Piątkowe odczyty inflacyjne w USA na poziomie 8,6% względem prognoz 8,3%, były kolejnym impulsem dla globalnej przeceny większości aktywów od rynków akcji i kryptowalut przez obligacje po surowce. Globalna awersja do ryzyka związana jest przede wszystkim z przyspieszeniem podwyżek stóp procentowych już na dzisiejszym posiedzeniu o 75 pb względem wcześniejszego konsensusu 50 pb.
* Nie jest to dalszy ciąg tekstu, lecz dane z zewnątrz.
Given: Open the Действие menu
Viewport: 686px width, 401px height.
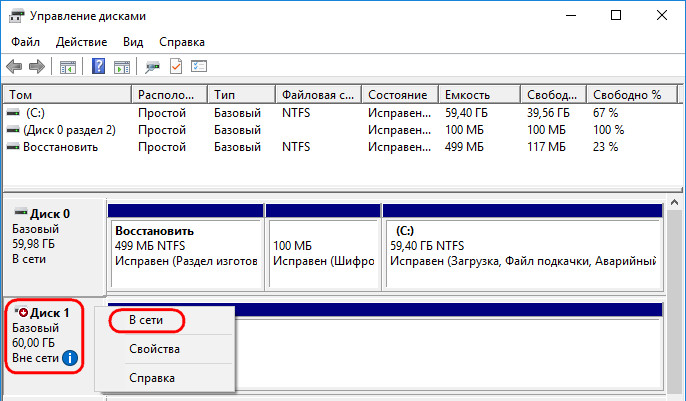Looking at the screenshot, I should point(81,42).
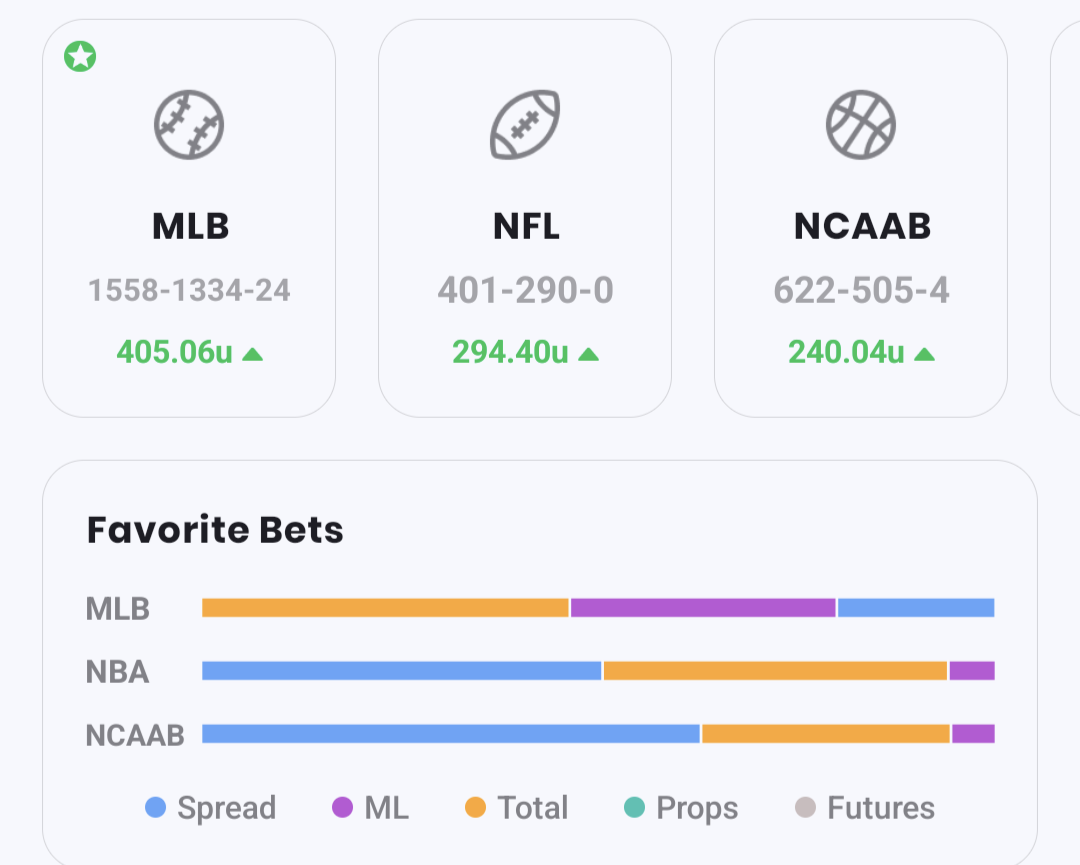Click green up arrow beside 240.04u
1080x865 pixels.
(925, 353)
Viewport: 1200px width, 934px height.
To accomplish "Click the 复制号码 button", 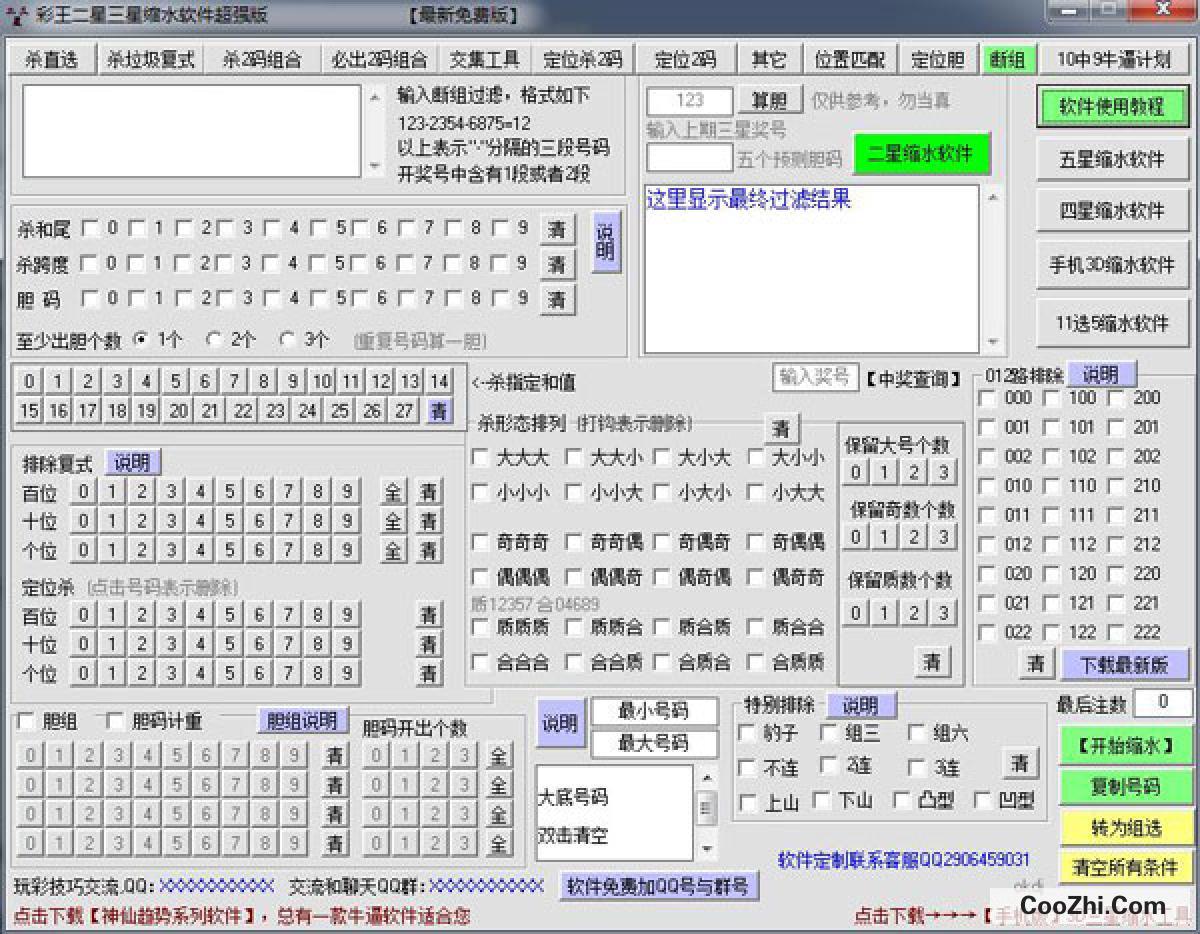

Aktualnie prawdopodobieństwo wystąpienia takiego zdarzenia wzrosło do 97,1%, natomiast na koniec roku rynek zakłada już przedział 3,75-4%.
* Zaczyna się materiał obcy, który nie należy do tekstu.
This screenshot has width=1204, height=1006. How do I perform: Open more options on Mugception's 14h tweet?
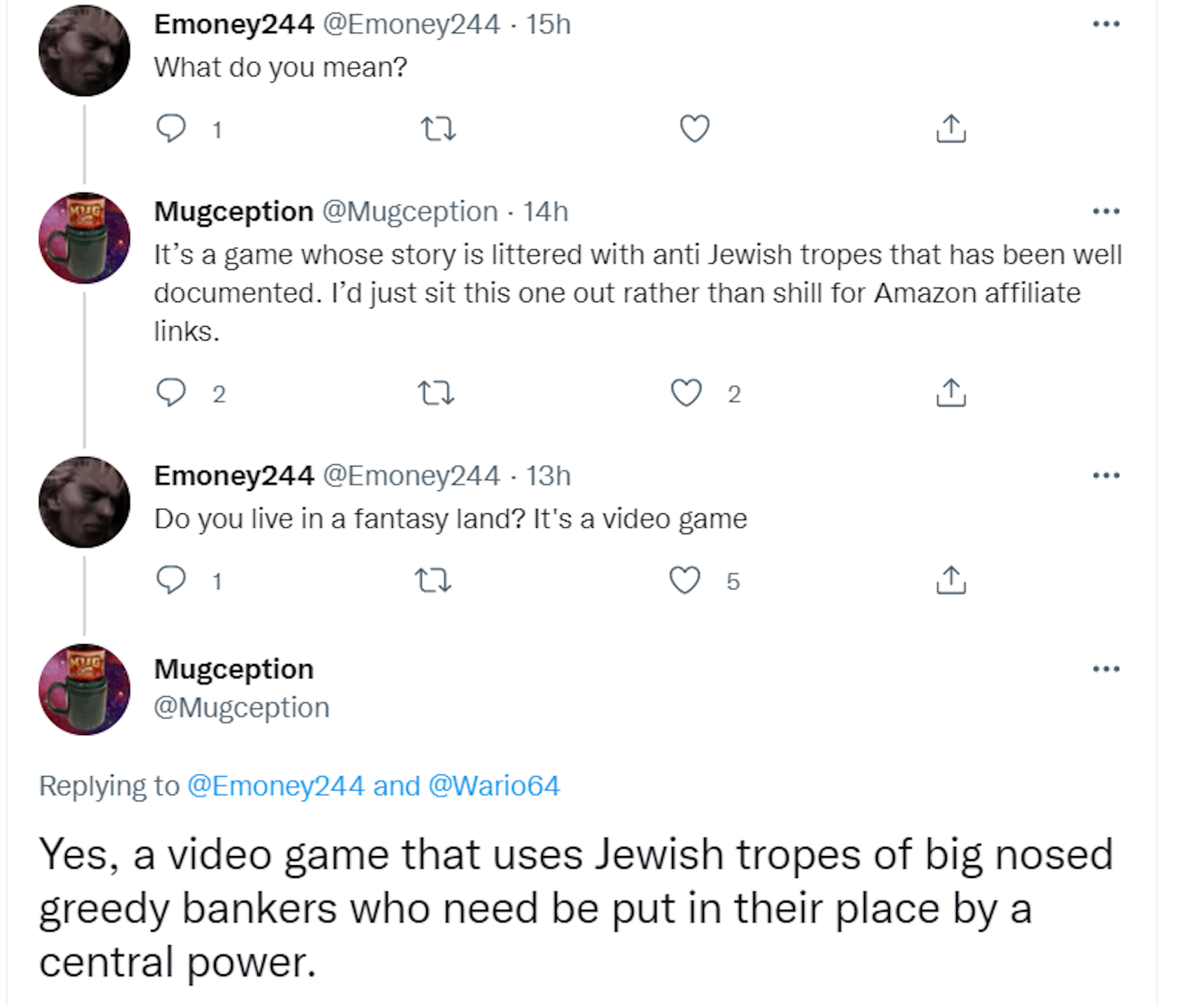click(1106, 212)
Rysunek 1. Prognozy wysokości stóp procentowych na dzisiejszym posiedzeniu oraz na koniec roku, źródło: www.cmegroup.com
Oznacza to, że czeka nas najszybsze zacieśnianie polityki monetarnej od 20 lat, ze stopami procentowymi w grudniu na poziomach z 2008 roku. Efektem jastrzębiej polityki Rezerwy Federalnej obok przeceny na rynkach akcji, może być również widmo recesji, które coraz głośniej puka do drzwi amerykańskiej gospodarki.
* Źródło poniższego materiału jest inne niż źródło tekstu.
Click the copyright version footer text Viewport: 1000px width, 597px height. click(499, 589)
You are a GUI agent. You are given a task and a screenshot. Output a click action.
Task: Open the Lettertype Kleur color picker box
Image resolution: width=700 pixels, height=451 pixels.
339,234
Inflacja w USA zbliża się do 2-cyftowych wartości
Poniedziałkowa sesja była istnym pogromem dla byków na praktycznie wszystkich głównych aktywach inwestycyjnych. Największą skalę przeceny mogliśmy obserwować na rynku kryptowalut. Sam Bitcoin został przeceniony w trakcie zaledwie jednej sesji o ok. 15%. Nie może to dziwić w sytuacji gdy inflacja zaskoczyła najmocniej od października 2021 roku, kiedy odczyty były wyższe od prognoz o 0,4%. Wówczas jednak wzrost CPI dopiero się rozpędzał, podczas gdy obecnie ekonomiści oczekują, że zbliżamy się do szczytu.
Rysunek 2. Inflacja w USA
Oznacza to, że FED prawdopodobnie nie będzie w stanie reagować na spowolnienie gospodarcze i recesję, co w praktyce oznacza silną stagflację. W tym kontekście niezwykle istotne będą dane publikowane w kolejnych tygodniach dotyczące PKB (29 czerwca) oraz przemysłowy ISM (1 lipca). W sytuacji gdy dane rozczarują, spadki na głównych indeksach giełdowych mogą dostać kolejny impuls podażowy.
Chiny szykują się do kolejnego lockdownu?
Po zaledwie 10 dniach od zakończenia surowego lockdownu w Szanghaju, władze miasta wznowiły masowe testowanie ludności. Okazał się, że kilka dzielnic zostało ponownie zamknięte, a ryzyko kolejnego paraliżu miast zdecydowanie wzrosło. W przypadku realizacji takiego scenariusza strona podażowa na aktywach ryzykownych dostałaby kolejne argumenty do przyspieszenia spadków.
Lockdown jednego z największych portów na świecie może utrwalić trwające już problemy z globalnym łańcuchem dostaw. Ucierpieć mogą przede wszystkim amerykańscy giganci tacy jak Tesla (NASDAQ:TSLA) czy Apple (NASDAQ:AAPL), który szacuje, że straty wynikające z chińskiego lockdownu mogą kosztować spółkę nawet 8 mld dolarów w tym kwartale. Może to być jednak jedynie wierzchołek góry lodowej, której całkowite rozmiary są obecnie trudne do oszacowania.
EURUSD na kursie w kierunku parytetu
Po zapowiedziach rozpoczęcia podwyżek stóp procentowych w strefie euro para walutowa EURUSD zaliczyła spore odreagowanie w okolice 1.0780. Ostatnie kilka sesji praktycznie w całości zniosło ostatnie wzrosty, co sprawia, że powraca temat osiągnięcia parytetu euro do dolara. W tym celu strona podażowa będzie musiała przełamać kluczową strefę popytową zlokalizowaną w rejonie cenowym 1.0370.
Rysunek 3. Analiza techniczna EURUSD
W przypadku wybicia wskazanego obszaru kurs głównej pary walutowej znajdzie się najniżej od ponad 20 lat. Wszystko będzie jednak zależeć od wydźwięku dzisiejszego posiedzenia FED. Jeżeli Rezerwa Federalna nie tylko podniesie stopy procentowe co najmniej o 0,75 pp, ale również zapowie równie agresywne posunięcia w kolejnych miesiącach. Będzie to stwarzać idealne warunki dla kontynuacji ruchu w kierunku południowym.